Your task:
Copy out the rows from the one containing "For every named target in this 684×720" through the one containing "Service* (232, 460)", both included, without changing anything in them.

Source records:
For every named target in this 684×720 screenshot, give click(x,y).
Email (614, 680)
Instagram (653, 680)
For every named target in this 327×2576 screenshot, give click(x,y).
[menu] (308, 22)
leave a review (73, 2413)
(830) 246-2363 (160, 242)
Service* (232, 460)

---

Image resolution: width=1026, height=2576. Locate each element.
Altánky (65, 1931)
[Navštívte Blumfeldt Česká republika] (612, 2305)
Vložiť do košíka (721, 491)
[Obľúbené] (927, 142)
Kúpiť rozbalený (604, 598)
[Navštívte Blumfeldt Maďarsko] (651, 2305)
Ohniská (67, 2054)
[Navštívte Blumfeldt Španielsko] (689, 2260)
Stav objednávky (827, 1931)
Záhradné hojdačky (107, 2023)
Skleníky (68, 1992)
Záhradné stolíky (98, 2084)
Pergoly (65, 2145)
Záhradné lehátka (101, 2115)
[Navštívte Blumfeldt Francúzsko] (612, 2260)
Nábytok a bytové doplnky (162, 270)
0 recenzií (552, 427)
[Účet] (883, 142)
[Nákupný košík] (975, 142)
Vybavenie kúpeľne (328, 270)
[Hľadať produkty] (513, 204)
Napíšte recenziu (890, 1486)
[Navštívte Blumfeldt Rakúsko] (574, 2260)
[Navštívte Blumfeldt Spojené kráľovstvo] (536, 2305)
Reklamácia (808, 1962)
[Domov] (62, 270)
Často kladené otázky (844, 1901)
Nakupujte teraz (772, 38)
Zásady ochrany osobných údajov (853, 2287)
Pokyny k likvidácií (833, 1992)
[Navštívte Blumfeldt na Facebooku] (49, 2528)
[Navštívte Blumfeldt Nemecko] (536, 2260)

--

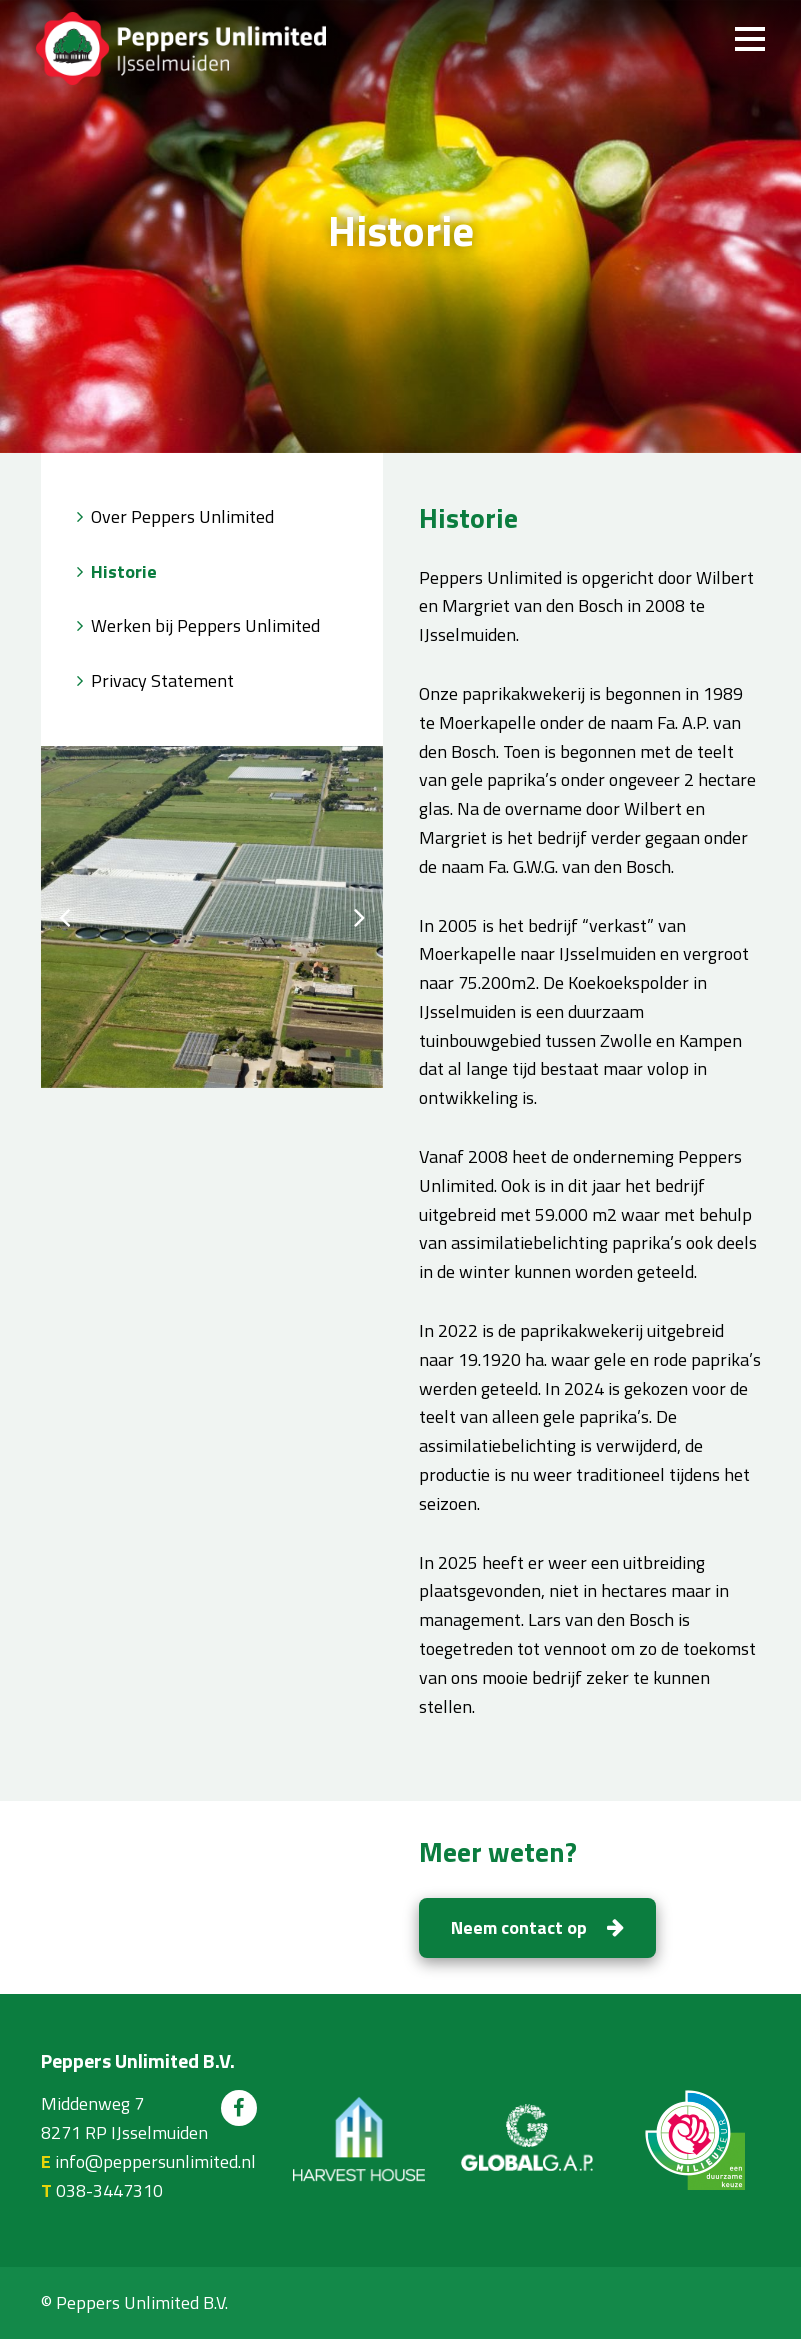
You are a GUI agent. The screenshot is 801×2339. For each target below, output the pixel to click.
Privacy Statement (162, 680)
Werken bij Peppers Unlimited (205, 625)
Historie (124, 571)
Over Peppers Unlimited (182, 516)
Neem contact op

Completed exercise:
For every named target in this 684×720 screenshot, give click(x,y).
Email (614, 680)
Instagram (653, 680)
For every named target in this 327×2576 screenshot, give click(x,y).
[menu] (308, 22)
leave a review (73, 2413)
(830) 246-2363 (160, 242)
Service* (232, 460)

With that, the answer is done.